Urteil im Darknet-Prozess erwartet (Foto: SWR)

Waffenhandel im Internet Sechs Jahre Haft im Karlsruher Darknet-Prozess

Im Prozess gegen den Betreiber einer illegalen Internet-Plattform vor dem Karlsruher Landgericht ist der Angeklagte am Mittwoch zu sechs Jahren Haft verurteilt worden.

Dauer

Der 31-Jährige sei damit für den Tod von neun Menschen und für die fünf Verletzten des Amoklaufs von München im Sommer 2016 mitverantwortlich, so das Gericht. Er wurde wegen fahrlässiger Tötung und Körperverletzung verurteilt. Denn eine über seine Plattform gehandelte Waffe wurde im Sommer 2016 für den Anschlag am Münchener Olympiaeinkaufszentrum genutzt.

Illegale Plattform seit vier Jahren

Rund vier Jahre lang betrieb der ehemalige Informatikstudent am Karlsruher Institut für Technologie (KIT) die Plattform "Deutschland im Deep Web". Zuletzt waren dort weit über 20.000 Nutzer registriert.

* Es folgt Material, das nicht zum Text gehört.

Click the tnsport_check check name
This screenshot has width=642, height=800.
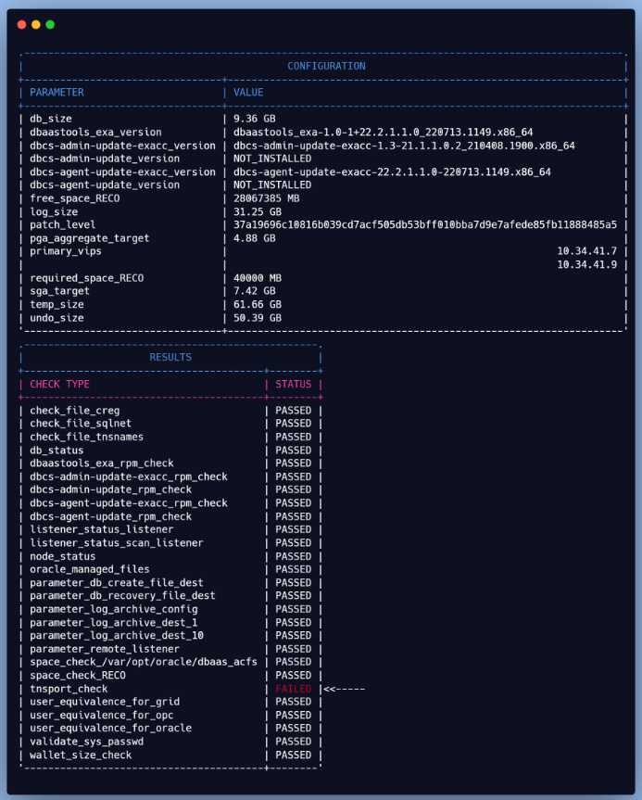click(69, 689)
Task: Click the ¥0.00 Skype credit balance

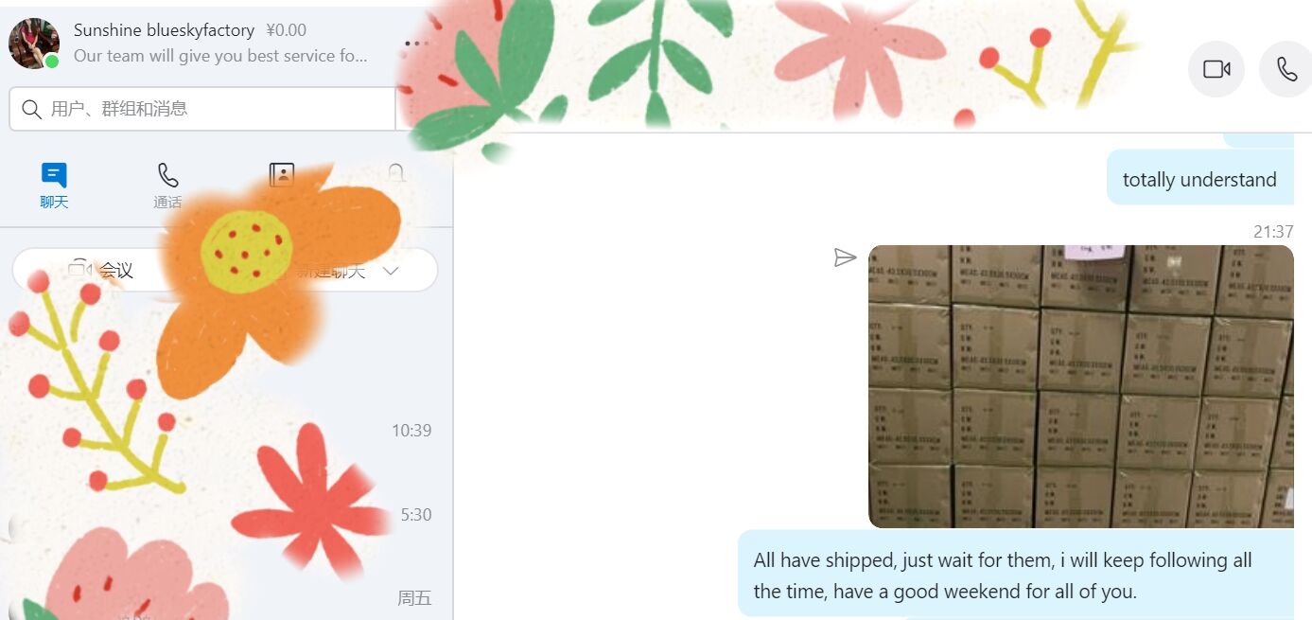Action: point(287,30)
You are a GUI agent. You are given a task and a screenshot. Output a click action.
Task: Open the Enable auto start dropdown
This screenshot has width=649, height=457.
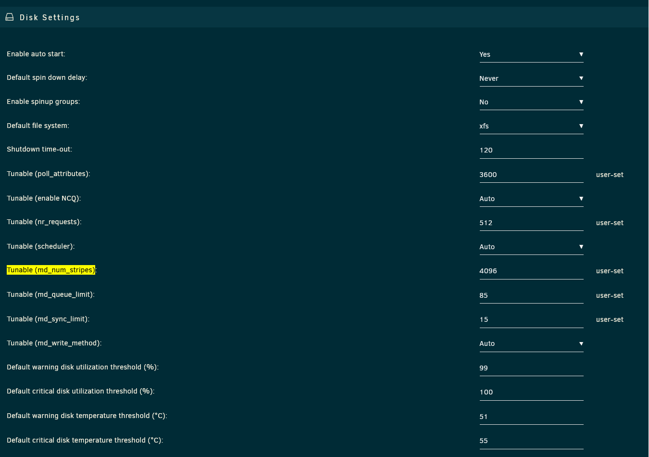click(531, 54)
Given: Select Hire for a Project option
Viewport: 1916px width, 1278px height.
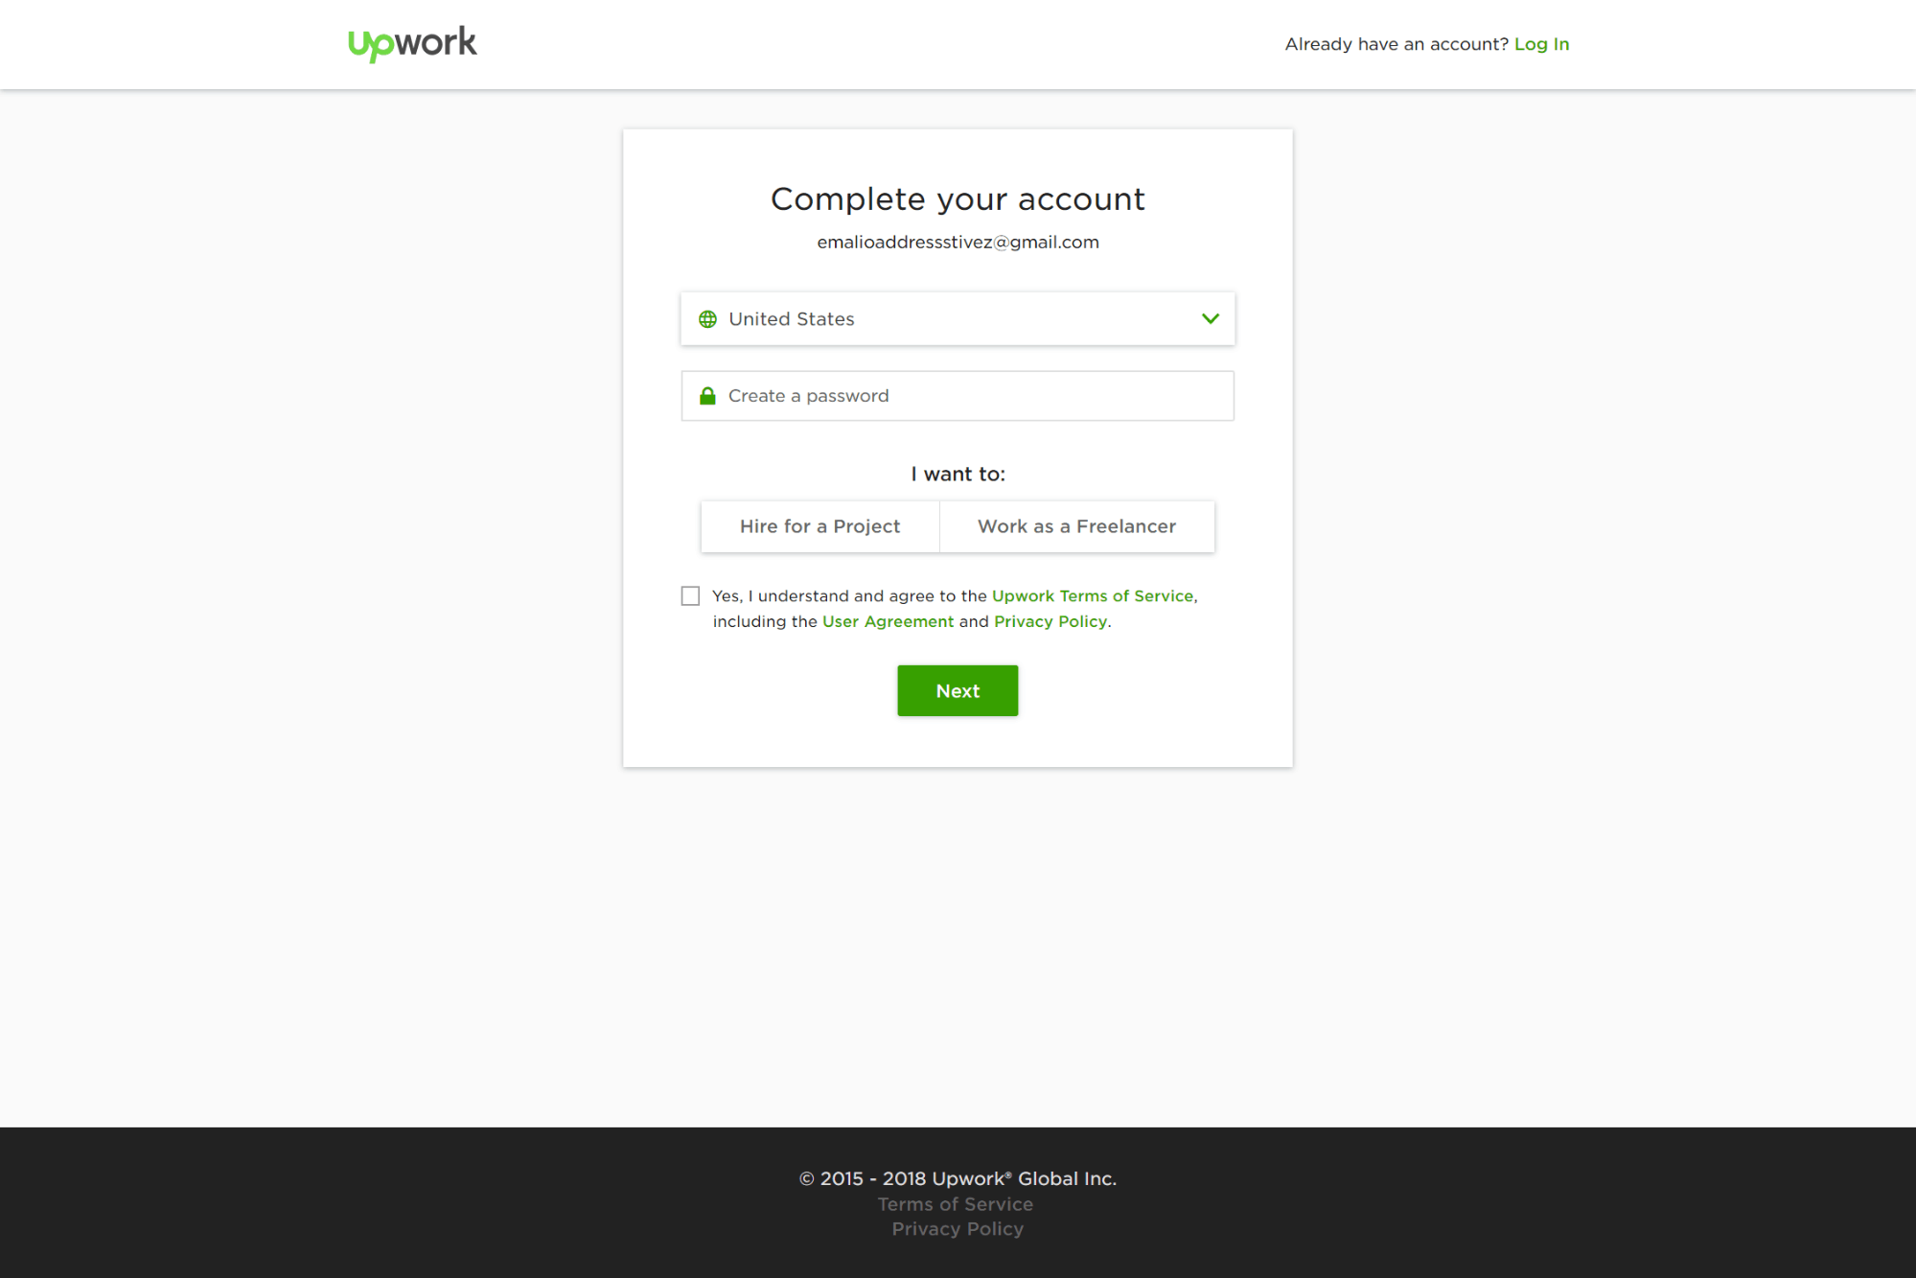Looking at the screenshot, I should pyautogui.click(x=819, y=526).
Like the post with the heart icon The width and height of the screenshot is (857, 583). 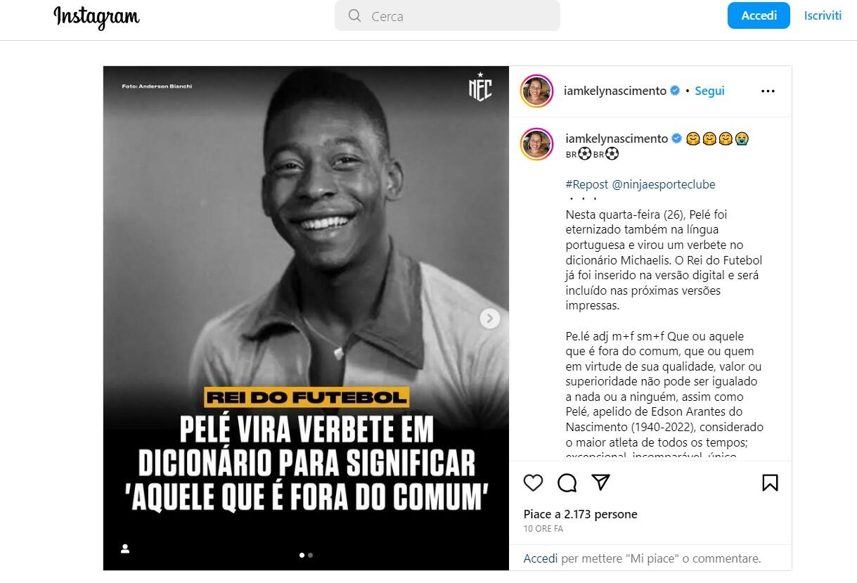click(x=534, y=482)
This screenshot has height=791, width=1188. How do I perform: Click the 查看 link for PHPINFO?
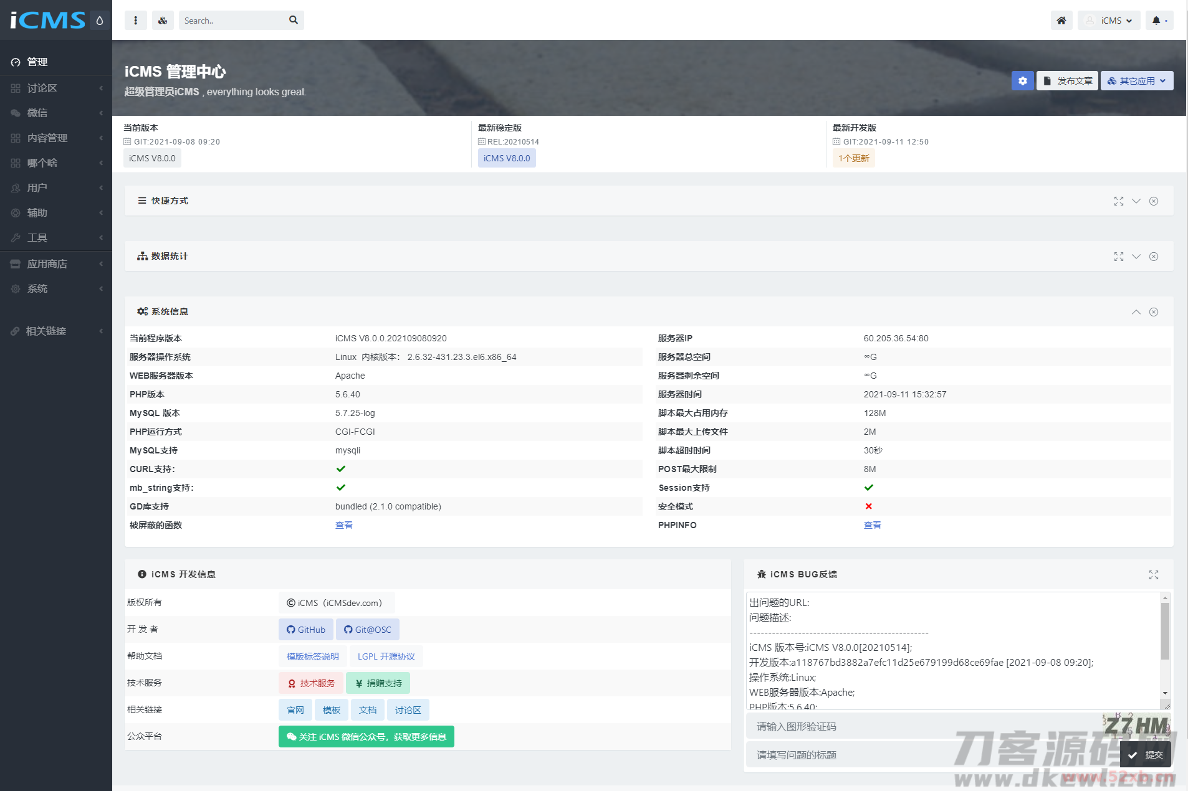coord(872,525)
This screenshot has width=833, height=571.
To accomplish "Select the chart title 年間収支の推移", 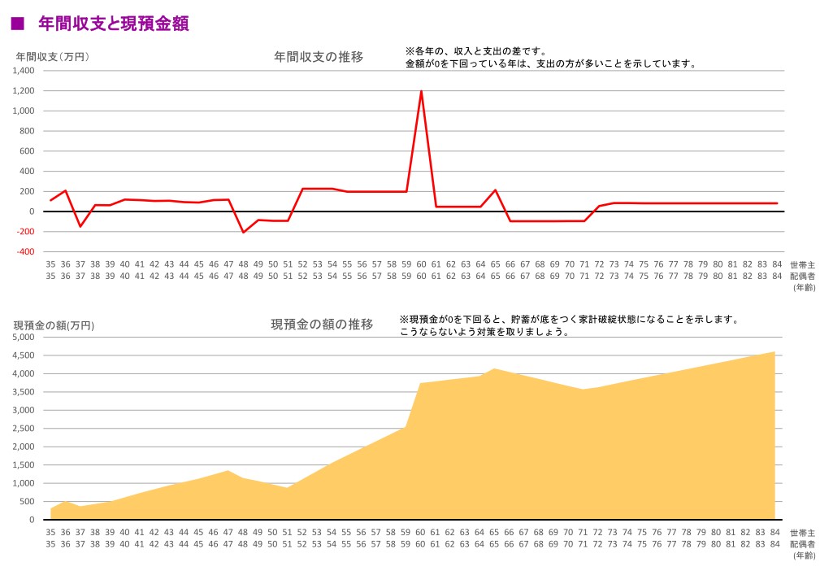I will (x=318, y=57).
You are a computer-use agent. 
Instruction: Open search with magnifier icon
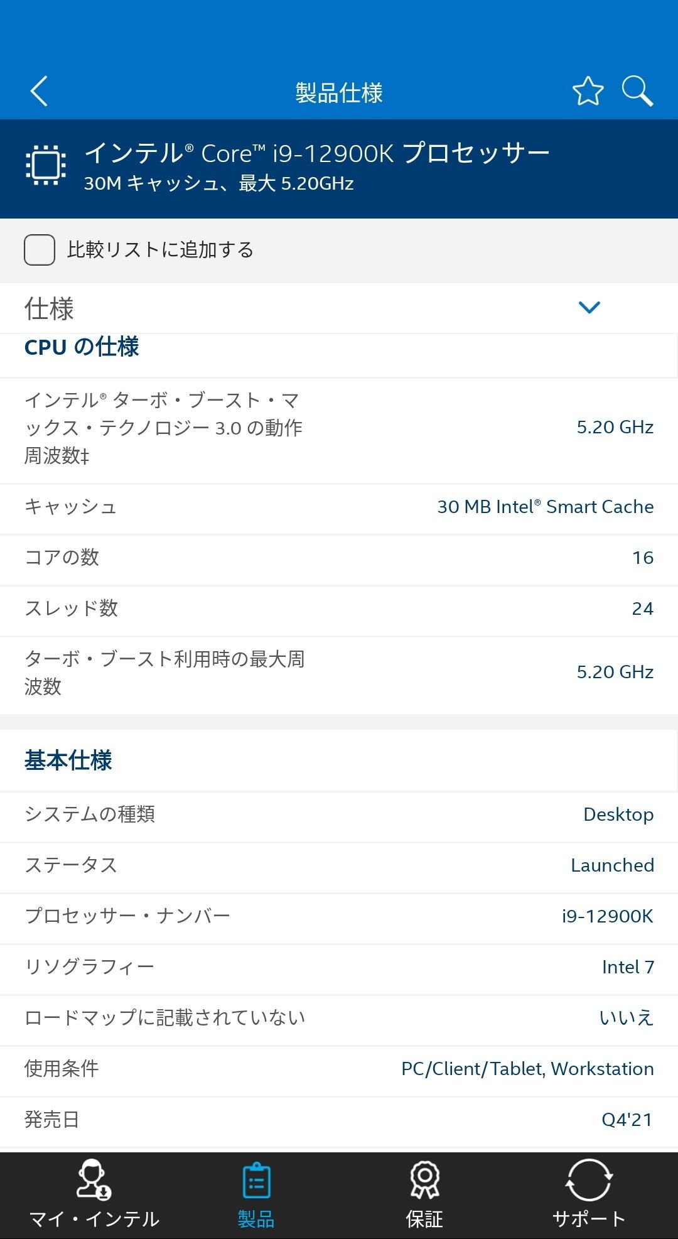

Es war ein Tummelplatz für Freidenker, politische Aktivisten und Verschwörungstheoretiker, aber zunehmend nutzten auch Drogen- und Waffenhändler die Anonymität im sogenannten Darknet für illegale Geschäfte.

Staatsanwaltschaft forderte lange Gefängnisstrafe

Die Staatsanwaltschaft hatte neun Jahre und fünf Monate Haft für den 31-Jährigen gefordert. Sein Tatbeitrag liege in der Einrichtung und dem Betreiben der Plattform. Der Mann habe gewusst, welche Geschäfte die Nutzer abgewickelt hätten. Er habe eine Plattform geschaffen, die zur Durchführung von erheblichen Straftaten genutzt wurde. Die Anwälte der Nebenklage schlossen sich weitgehend der Forderung der Staatsanwaltschaft an. Sie vertreten die Angehörigen der Opfer des Münchner Amoklaufs.

Verfahren für Juristen Neuland

Der Angeklagte habe ein Stück Anarchie geschaffen und müsse für die Folgen haften. "Das Verfahren ist juristisches Neuland", sagte der Staatsanwalt. Die Ermittlungen waren von der auf Cyberkriminalität spezialisierten Anklagebehörde in Mannheim geführt worden. Der Angeklagte wurde im Juni 2017 nach Ermittlungen der Schwerpunkt-Staatsanwaltschaft festgenommen und sitzt seitdem in Untersuchungshaft.